Semiotic Scaffolding: A Biosemiotic Link Between Sema and Soma

While organic life is the product of myriads of biochemical processes, it usually escapes notice that the chemistry of life cannot be understood exclusively in terms of chemistry. What must be added is an understanding of the particular organized dynamics, which makes the integration of all these processes into real living creatures possible. This dynamics, however, itself is not a part of chemistry, but is evolutionarily tailored to suit a communicative or semiotic (= sign theoretical) logic (Hoffmeyer, Biosemiotics. An examination into the signs of life and the life of signs, 2008a; A legacy for living systems: Gregory Bateson as precursor to biosemiotics, pp. 27–44, 2008b).

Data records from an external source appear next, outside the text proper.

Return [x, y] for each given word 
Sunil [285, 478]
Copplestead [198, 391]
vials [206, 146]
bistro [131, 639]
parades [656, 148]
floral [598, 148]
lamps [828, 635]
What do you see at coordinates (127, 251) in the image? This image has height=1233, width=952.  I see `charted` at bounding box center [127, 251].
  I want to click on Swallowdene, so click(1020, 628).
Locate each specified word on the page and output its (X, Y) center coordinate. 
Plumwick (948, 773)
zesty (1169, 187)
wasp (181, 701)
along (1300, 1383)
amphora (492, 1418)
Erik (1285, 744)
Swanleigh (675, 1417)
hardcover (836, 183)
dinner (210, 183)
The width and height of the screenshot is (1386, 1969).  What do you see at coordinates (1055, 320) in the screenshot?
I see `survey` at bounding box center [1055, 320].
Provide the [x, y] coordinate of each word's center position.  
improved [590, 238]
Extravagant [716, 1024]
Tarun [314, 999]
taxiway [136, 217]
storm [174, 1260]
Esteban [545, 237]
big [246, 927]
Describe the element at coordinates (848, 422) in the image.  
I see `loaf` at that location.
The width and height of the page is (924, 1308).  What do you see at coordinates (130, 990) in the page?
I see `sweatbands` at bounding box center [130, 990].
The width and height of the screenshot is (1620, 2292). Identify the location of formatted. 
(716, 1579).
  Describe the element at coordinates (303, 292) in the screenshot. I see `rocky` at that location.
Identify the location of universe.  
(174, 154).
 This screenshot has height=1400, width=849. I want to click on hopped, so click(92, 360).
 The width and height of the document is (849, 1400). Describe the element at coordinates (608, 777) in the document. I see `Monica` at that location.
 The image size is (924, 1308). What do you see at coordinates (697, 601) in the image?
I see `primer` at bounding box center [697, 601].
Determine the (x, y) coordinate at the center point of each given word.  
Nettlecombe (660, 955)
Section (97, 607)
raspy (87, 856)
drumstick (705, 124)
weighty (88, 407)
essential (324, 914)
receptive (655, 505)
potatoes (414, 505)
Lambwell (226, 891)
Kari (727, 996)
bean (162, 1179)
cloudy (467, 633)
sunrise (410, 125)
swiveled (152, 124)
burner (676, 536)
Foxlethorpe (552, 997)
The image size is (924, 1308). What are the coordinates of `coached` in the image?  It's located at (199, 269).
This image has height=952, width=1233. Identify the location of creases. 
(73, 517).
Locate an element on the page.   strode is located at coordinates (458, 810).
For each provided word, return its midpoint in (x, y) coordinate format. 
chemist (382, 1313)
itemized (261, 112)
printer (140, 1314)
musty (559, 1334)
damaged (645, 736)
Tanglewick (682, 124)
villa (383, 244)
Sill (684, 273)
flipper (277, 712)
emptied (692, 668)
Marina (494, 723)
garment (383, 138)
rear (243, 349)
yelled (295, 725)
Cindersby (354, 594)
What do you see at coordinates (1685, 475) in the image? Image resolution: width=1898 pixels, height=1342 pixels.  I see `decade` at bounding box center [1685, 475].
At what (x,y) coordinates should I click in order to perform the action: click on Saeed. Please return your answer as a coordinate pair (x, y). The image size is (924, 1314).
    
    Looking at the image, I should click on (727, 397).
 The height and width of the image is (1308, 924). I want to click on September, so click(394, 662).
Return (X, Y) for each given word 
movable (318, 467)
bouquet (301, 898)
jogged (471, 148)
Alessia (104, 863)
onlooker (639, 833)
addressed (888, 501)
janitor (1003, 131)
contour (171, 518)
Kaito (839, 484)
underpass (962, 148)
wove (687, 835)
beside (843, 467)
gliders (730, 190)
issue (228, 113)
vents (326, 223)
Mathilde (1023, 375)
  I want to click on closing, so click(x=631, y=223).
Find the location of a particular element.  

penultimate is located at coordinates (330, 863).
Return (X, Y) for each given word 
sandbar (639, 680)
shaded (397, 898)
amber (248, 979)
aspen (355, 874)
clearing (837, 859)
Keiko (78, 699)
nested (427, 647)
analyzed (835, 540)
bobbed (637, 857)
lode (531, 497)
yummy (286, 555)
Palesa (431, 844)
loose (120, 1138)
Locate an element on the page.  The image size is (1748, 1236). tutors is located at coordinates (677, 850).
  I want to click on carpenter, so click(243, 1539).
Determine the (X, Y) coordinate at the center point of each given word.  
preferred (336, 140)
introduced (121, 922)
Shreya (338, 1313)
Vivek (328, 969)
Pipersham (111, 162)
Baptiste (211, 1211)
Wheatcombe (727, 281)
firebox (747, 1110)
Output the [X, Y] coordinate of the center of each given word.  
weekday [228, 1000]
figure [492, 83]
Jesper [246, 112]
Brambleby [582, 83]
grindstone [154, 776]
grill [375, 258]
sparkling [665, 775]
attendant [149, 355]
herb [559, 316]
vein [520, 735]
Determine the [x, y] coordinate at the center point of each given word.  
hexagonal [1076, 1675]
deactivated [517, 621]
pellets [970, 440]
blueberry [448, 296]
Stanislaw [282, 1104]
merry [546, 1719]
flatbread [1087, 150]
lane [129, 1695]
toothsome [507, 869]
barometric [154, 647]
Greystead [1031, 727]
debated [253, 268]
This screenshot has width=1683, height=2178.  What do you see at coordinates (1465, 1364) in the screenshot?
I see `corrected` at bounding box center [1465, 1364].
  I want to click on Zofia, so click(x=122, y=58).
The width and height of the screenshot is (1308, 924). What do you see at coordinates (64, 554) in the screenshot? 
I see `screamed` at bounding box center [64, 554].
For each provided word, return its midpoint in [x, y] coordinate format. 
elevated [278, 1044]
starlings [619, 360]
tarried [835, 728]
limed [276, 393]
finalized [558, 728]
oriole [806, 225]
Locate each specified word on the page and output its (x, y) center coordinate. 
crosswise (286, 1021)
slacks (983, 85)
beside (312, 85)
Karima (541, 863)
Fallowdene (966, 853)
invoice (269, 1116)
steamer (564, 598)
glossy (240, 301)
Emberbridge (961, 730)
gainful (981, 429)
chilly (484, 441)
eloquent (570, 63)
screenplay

Reframing our biological thinking in terms of semiotics, i.e., biosemiotics, deeply challenges basic ontological intuitions that for centuries have informed our thinking in philosophy as well as science. It is claimed that the taboo against final causation (in science) and the rejection of the possibility to know the “thing in itself” (in phenomenology) are interconnected errors reflecting a general failure to recognize the fundamentally semiotic nature of life and cognition. While Cartesian dualism has often enough been criticized, such criticism has rarely touched upon one of its core elements: the belief that our understanding of the world around us is based on sensory mechanics, a belief that is still widely held by scientists and thinkers of today. Replacing sensory mechanics with sensory semiotics opens hitherto not fully explored ways of integrating life and cognition. Human interaction is embedded in semiotic activity that easily penetrates to processes deep in the body and brain and back again. One of the main structuring and enabling principles in the semiotic dynamics across levels has been called semiotic scaffolding a concept that relates to psychological catalyses in interesting ways to be further explored.